Written by Dave Winnyk on 11/28/2022

Notes on The Mellow Way


I wrote and edited The Mellow Way over the summer and fall of 2022. The Mellow Way is not meant to be an original or direct translation, but rather an interpretation that conveys a contemporary way to access and understand the way that life is and how the world works from an experiential perspective. I felt a deep connection to the Dao upon first hearing it. It was like my own thoughts on life had been written down for me. My purpose in writing this was to truly personalize and expand on this feeling. The Dao begins by stating that the true Dao cannot be written or spoken. The words simply try to describe it while knowing they will fail. Humbly, the text asked me for another attempt at describing what is indescribable.
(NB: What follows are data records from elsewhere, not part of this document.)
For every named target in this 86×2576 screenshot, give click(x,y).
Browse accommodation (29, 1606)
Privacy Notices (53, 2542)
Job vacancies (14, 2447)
The two main sources used for The Mellow Way are the Online Translation of the Tao Te Ching by Derek Lin via and Tao Te Ching: A New English Version by Stephen Mitchell. I listened through Stephen Mitchell’s translation numerous times before and during the writing of the interpretation. The writing was mostly done by reflecting and interpreting Lin’s translation line by line. While other versions were read, compared, and consulted, these two make up most of source for The Mellow Way. Mitchell’s was in my mind while I looked directly at Lin’s.

Approach to the Interpretation

The main approach to The Mellow Way was to make an easily accessible interpretation that felt true to myself, my contemporaries, and future readers.


I am an explicit, positive atheist; and therefore, I set out from the beginning of the interpretation with the goal of removing mysticism and divinity from the text. If there is any truth to the way of life, it must follow natural laws and causes. This was also to make the way more accessible to the spiritual and non-spiritual alike. The Mellow Way can exist on its own or in dialogue with spiritual texts (Taoist or otherwise) because it does not presuppose any divine causes. The world works the way it does and that is an answer enough for this interpretation and myself. If the reader chooses to add some god(s) in place of that answer, the truths revealed in the way would still hold. The way needs no divine figureheads or moral authority. It has no afterlife. It merely is.


Many interpretations make references to ancient masters or the past as if were some ideal time and place. However, there is no historical record of these people or times. Therefore, I worked under the assumption these references were merely conventions of Lao Tzu’s time and place. These were not ancient masters or times as in reality, but were metaphorical allusions to convey and give importance to the deep wisdom being described. While there may have been specific people or times which were being referred to, no clear connections are made. Much like the Natural approach, I believed removing these references made the text more accessible to a wider contemporary audience. The way needs no rooting in ancient wisdom to give weight to its conclusions. Because it is purposefully obtuse and unnameable, there could not be a time or people who mastered it. We have and will always only follow it.


I wanted to remove any references to gender for multiple reasons. One is a core belief that from an experiential perspective, there are very few differences inherent between genders. We are born into bodies outside of our own choices or wills; societies treat individuals differently based on these bodies. All 81 poems that comprise the way are applicable to any person regardless of their gender or other physical attributes. To place gender into any of them would be to create separation amongst them.